Recent evidence has proven that cannabinoid molecules (such as delta-9 tetrahydrocannabinol or THC) can help in the treatment or toleration of the following diseases: ALS (Lou Gehrig’s disease), Parkinson’s, Fragile X Syndrome, Multiple Sclerosis, autism and Post-Traumatic Stress Disorder. Scientists around the world have proposed that cannabinoid molecules also have positive effects on alleviating many other diseases due to two of their fundamental properties: their ability to bind to harmful proteins that mitigate the spread of disease and their effects on the endocannabinoid system. The endocannabinoid system consists of two types of receptors (CB1 and CB2), which respond in a multitude of ways to the various cannabinoid molecules that pass through the human body. These molecules are classified under three different categories: endocannabinoids, produced naturally by humans; phytocannabinoids, produced by plants; and synthetic cannabinoids, produced artificially by humans. To give a sense of the grand scale of cannabinoid diversity, the standard cannabis plant produces 85 types of cannabinoids. Pharmaceutical companies are currently working to engineer both synthetic molecules and cannabis plants in order to be able to specifically produce certain cannabinoid molecules that facilitate the desired effects when ingested.

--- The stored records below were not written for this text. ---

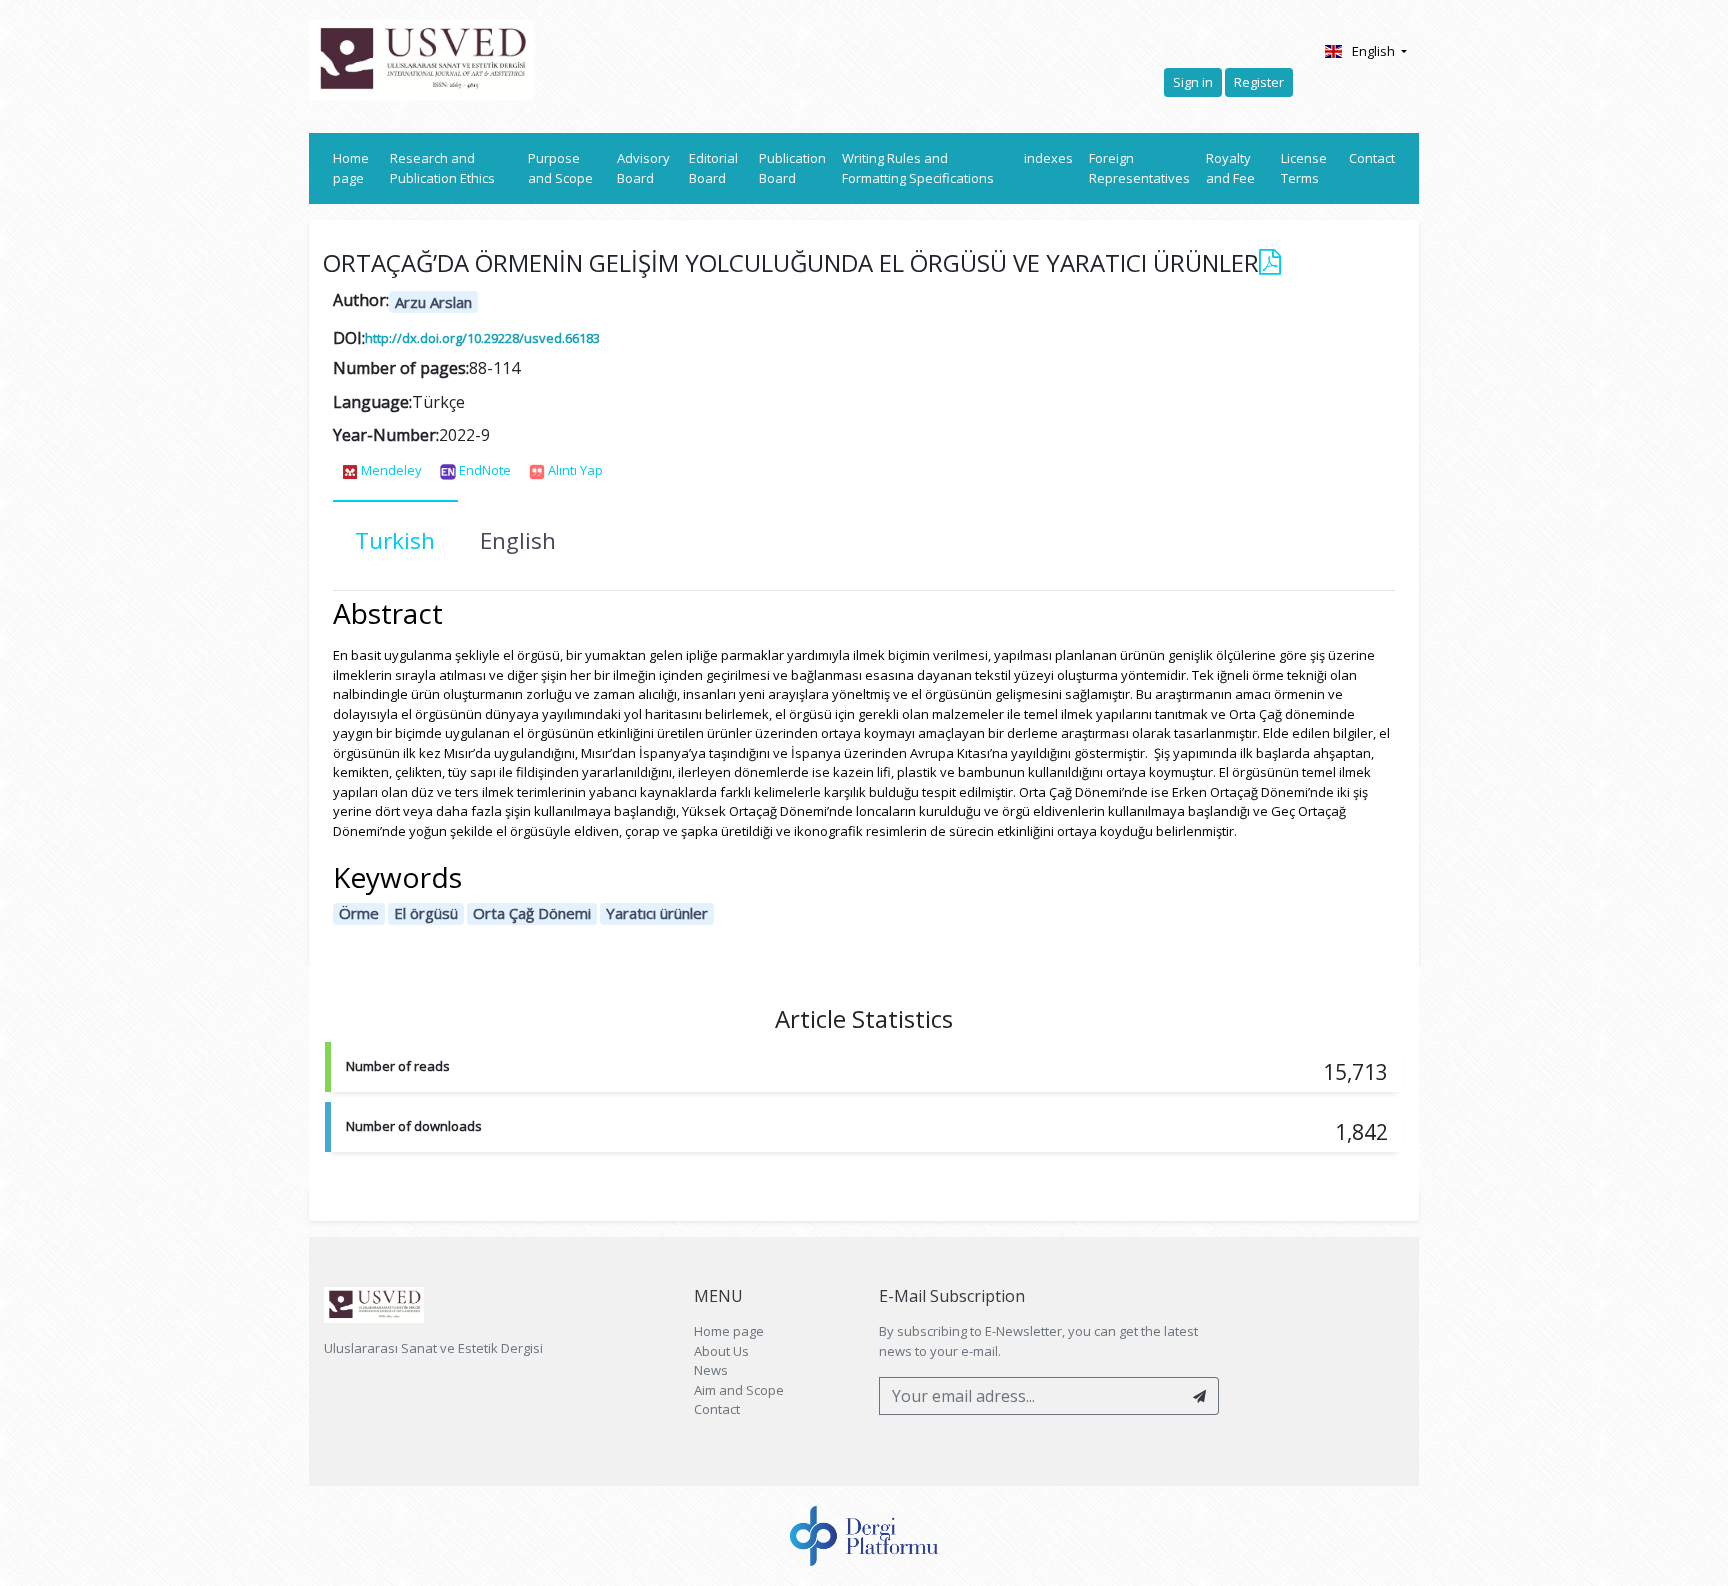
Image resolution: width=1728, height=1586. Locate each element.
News (711, 1370)
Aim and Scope (739, 1390)
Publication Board (792, 168)
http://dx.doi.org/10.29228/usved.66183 (482, 338)
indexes (1048, 158)
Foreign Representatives (1139, 168)
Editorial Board (713, 168)
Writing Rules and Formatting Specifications (918, 168)
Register (1259, 82)
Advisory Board (643, 168)
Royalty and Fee (1230, 168)
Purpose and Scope (560, 168)
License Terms (1304, 168)
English (1375, 51)
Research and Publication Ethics (442, 168)
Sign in (1193, 82)
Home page (357, 168)
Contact (1372, 158)
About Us (721, 1351)
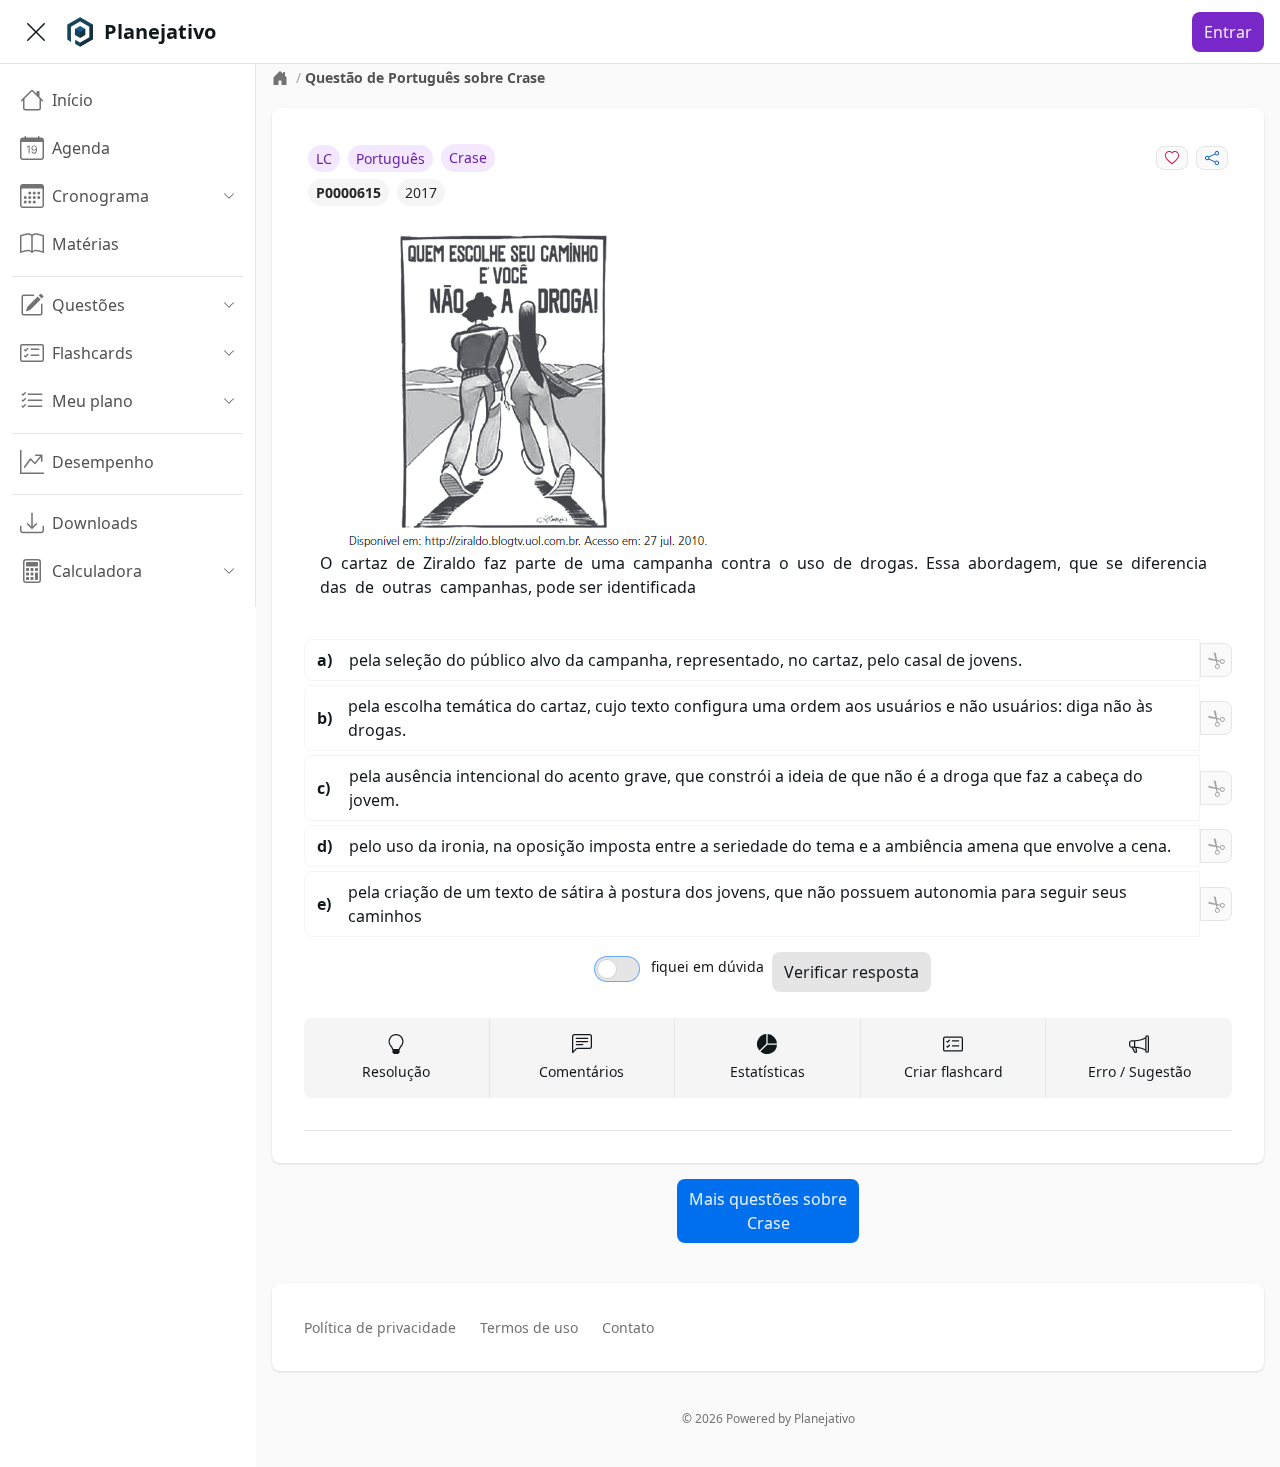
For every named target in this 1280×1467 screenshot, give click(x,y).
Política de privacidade (380, 1327)
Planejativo (824, 1418)
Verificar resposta (851, 972)
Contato (628, 1327)
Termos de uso (529, 1327)
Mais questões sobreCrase (768, 1211)
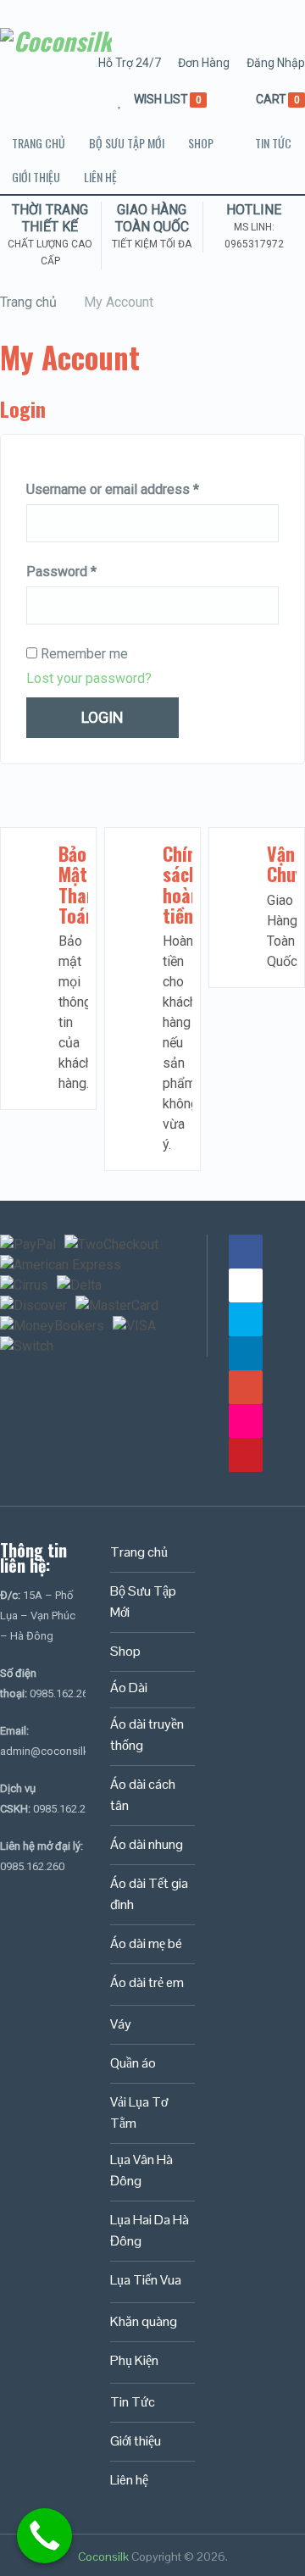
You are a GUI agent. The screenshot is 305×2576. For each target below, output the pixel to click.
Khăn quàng (143, 2321)
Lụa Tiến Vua (145, 2280)
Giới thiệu (36, 177)
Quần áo (133, 2063)
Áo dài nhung (146, 1844)
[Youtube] (246, 1285)
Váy (120, 2024)
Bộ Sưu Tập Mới (126, 143)
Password (61, 572)
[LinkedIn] (246, 1353)
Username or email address (112, 489)
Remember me (82, 654)
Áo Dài (128, 1687)
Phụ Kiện (134, 2360)
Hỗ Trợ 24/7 (129, 62)
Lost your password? (89, 678)
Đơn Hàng (204, 62)
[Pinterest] (246, 1455)
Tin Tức (273, 143)
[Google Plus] (246, 1387)
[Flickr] (246, 1421)
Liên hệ (100, 177)
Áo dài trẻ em (147, 1982)
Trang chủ (38, 143)
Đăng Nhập (276, 62)
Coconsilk (103, 2556)
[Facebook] (246, 1252)
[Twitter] (246, 1319)
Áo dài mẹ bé (146, 1943)
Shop (201, 143)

It is important to note that cannabinoids are not often psychoactive. This is why ingesting medical marijuana is wholly different from “getting high.” In fact, the endocannabinoid system plays a role in a multitude of biological systems – the reproductive system, nervous system, immune system and digestive system are just a few. By engineering cannabinoid molecules that only target these specific systems, scientists are able to supply medical marijuana users with medicine that provides the benefits of a healthy endocannabinoid system without causing the potentially negative side effects that many people naively associate with medical marijuana. Especially since medical marijuana can be ingested orally or injected rather than smoked, we believe that the health benefits of medical marijuana far outweigh the potential detriments.

As such, we wholeheartedly support the use of medical marijuana and we believe that No. 3 should undoubtedly be passed into law. This is because as citizens of the United States, we must be compassionate toward those in pain, and this should take precedence over legislators’ predetermined bias toward illegal drug use. Medical marijuana is entirely different from the illegal drugs on the market today and is often much less harmful than opiates or other synthetic chemicals commonly prescribed by doctors. There is simply too much evidence to ignore – keeping medical marijuana illegal is harming more people than it could possibly help.

Nina Horowitz ’14 is a biology and math double major from Armonk, N.Y. She lives in Wood. Carmen Linero ’16 is from Harrison, N.Y. She lives in West.